A decision by EP rugby clubs to unanimously endorse a deal that will see a business consortium own a 74% stake in the Isuzu Southern Kings has been widely welcomed.
The R45m buyout bid was concluded on December 12 but was only ratified by clubs when the EP Rugby Union held its annual meeting in February.
Now the Kings PRO14 team will be run by a new board consisting of four consortium members, two EPRU members and three independent directors.
The entry of the consortium will benefit rugby across all platforms, including the Guinness PRO14 and EP’s senior and junior Currie Cup teams.
EP Rugby president Andre Rademan says the consortium will be a much-needed game-changer for the region.
Since Rademan’s new executive took over 22 months ago, the union has achieved financial stability after liquidation and administration.
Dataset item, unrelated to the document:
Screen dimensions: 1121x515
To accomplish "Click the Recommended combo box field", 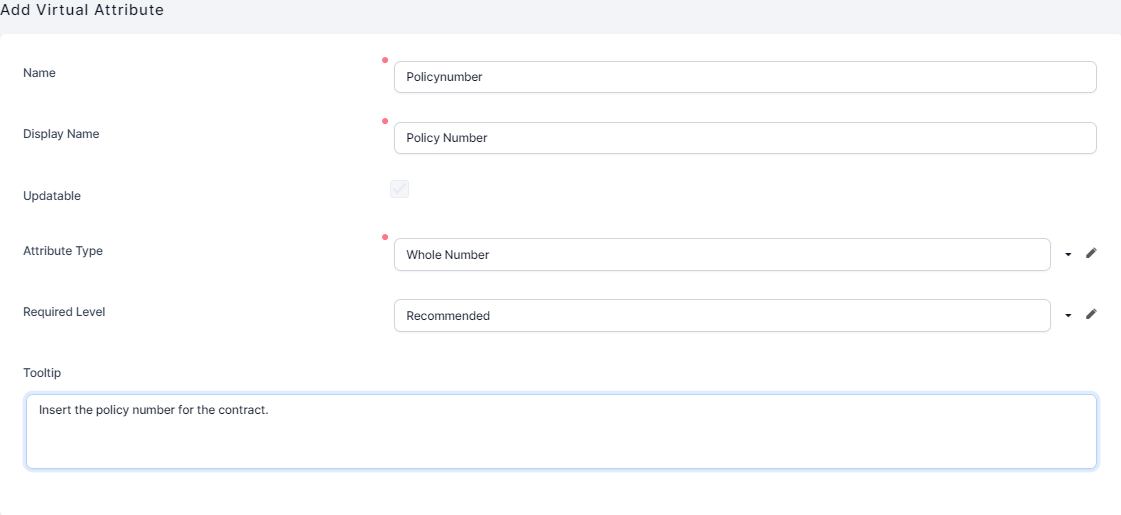I will point(721,316).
The boardroom turmoil also affected EP’s performance on the field.
In 24 matches played last season, the EP Currie Cup First Division side and the EP U21 and EP 19 teams lost every game they played.
All three teams finished bottom of their respective logs and left the once proud union embarrassed by a series of heavy defeats.
In six matches the EPU21 team leaked a massive 695 points, while the U19 side bled 851 points in 12 outings.
In the PRO14, the Kings have won only two of their 17 matches and are second from bottom on the log.
The consortium is expected to reveal how it plans to resurrect rugby in the region when it holds a “The Way Forward” gathering at Nelson Mandela Bay Stadium next week. Importantly, it is expected that an academy will be formed to ensure that local talent is retained.
The old board is expected to be dissolved before the end of March as a new strategy to revive the team is rolled out.
After all the gloom and doom, the future looks bright.